Le juge Eddy Balancy, devant qui la motion de Rezistans ek Alternativ était passée en 2005 et qui avait donné raison à ce parti, revient sur la décision du Comité des droits de l’homme.

 

Comment accueillez-vous la décision du Comité des droits de l’homme sur la nécessité ou non de ceux qui veulent se présenter candidats aux élections d’avoir à déclarer leur appartenance ethnique ?


Je suis content de cette décision. Il abonde dans le sens de mon raisonnement dans le cas de Rezistans ek Alternativ en 2005. Raisonnement épousé par la juge Gulbul qui, cependant, tout en affirmant qu’elle pensait comme moi, avait dit qu’elle se sentait liée par la décision du Full Bench de la Cour suprême qui avait renversé mon jugement de 2005. A ce stade, je dois dire que je n’ai pas encore étudié tout l’argumentaire du Comité des droits de l’homme de l’ONU, mais suivant un bref coup d’oeil, j’ai noté une référence à ma décision et à celle de la juge Gulbul ainsi qu’une discussion des arguments soulevés dans les précédentes affaires.


Cette décision du Comité des droits de l’homme vous étonne-t-elle?


J’étais assez confiant que, dans cette affaire de Rezistans ek Alternativ, le Comité des droits de l’homme allait abonder dans mon sens.

Quelles sont les implications de cette décision ?

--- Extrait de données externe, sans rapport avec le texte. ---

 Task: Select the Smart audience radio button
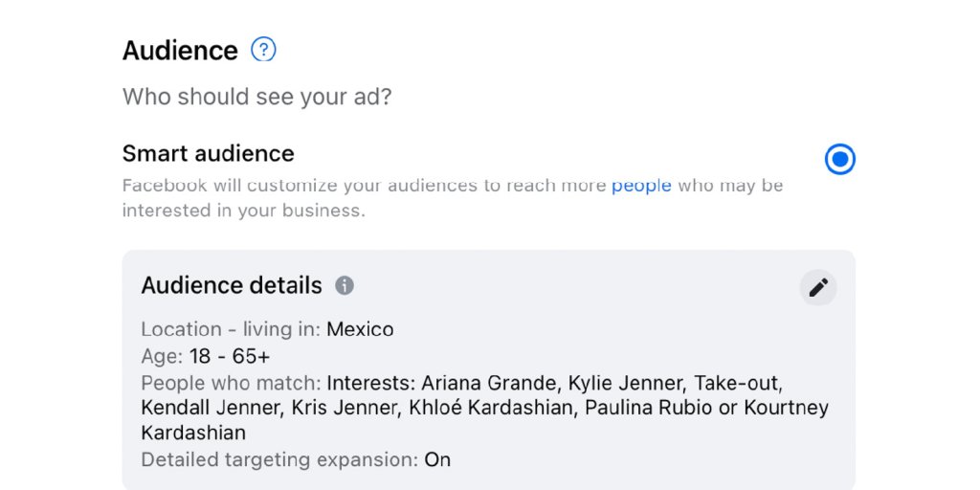[839, 160]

Il faut savoir que notre plus haute cour, c’est le Conseil Privé auquel on fait appel dans des cas exceptionnels sur des questions d’intérêt public à Maurice. Dès lors, on peut arguer que c’est sa décision qui doit primer. Or, dans ce cas, sa décision ne va ni dans un sens ni dans un autre par rapport à la question de la constitutionnalité du règlement imposant la condition de révéler son appartenance ethnique. Pour le Conseil Privé, c’est une question qui relevait plus de la politique que du judiciaire. Donc, ceux qui sont contre la décision du Comité des droits de l’homme soutiendront qu’il faut laisser les politiques décider.

Et ceux qui sont en faveur de cette décision ?

Ils feront surtout remarquer que c’est la crédibilité du pays qui est en jeu. Il faut se rappeler que Maurice est signataire de l’International Covenant on Civil and Political Rights de l’ONU. A ce titre, le pays se doit de respecter ses engagements. Il n’y a aura pas de mesures punitives si nous ne respectons pas ces engagements. La sanction, ce sera l’opinion internationale.


Reste une dimension politique dans toute l’affaire…

C’est cette dimension politique qui semble avoir été un facteur non négligeable dans la décision du Conseil Privé ne pas trancher dans un sens ou dans l’autre. Mais, d’un autre côté, il y a l’argument à l’effet que le Conseil Privé aurait dû fonder sa décision uniquement sur des principes juridiques. Soit se limiter à la question qui lui avait été soumise, à savoir s’il y avait eu entorse ou non à la Constitution mauricienne. Finalement, je dirais que le Comité des droits de l’homme confirme un principe essentiel de la démocratie. Il faudrait des arguments très forts pour ne pas aller dans le sens de sa décision. On peut se référer aux spécificités mauriciennes mais il faudrait qu’on se limite à celles qui sont vraiment pertinentes. Notamment la réalité des mariages mixtes avec des enfants qui peuvent difficilement se caser dans l’une des classifications imposées plutôt que l’attachement de certains au système anachronique du Best Loser. Il ne faudrait pas qu’on utilise à mauvais escient ces fameuses « spécificités mauriciennes ».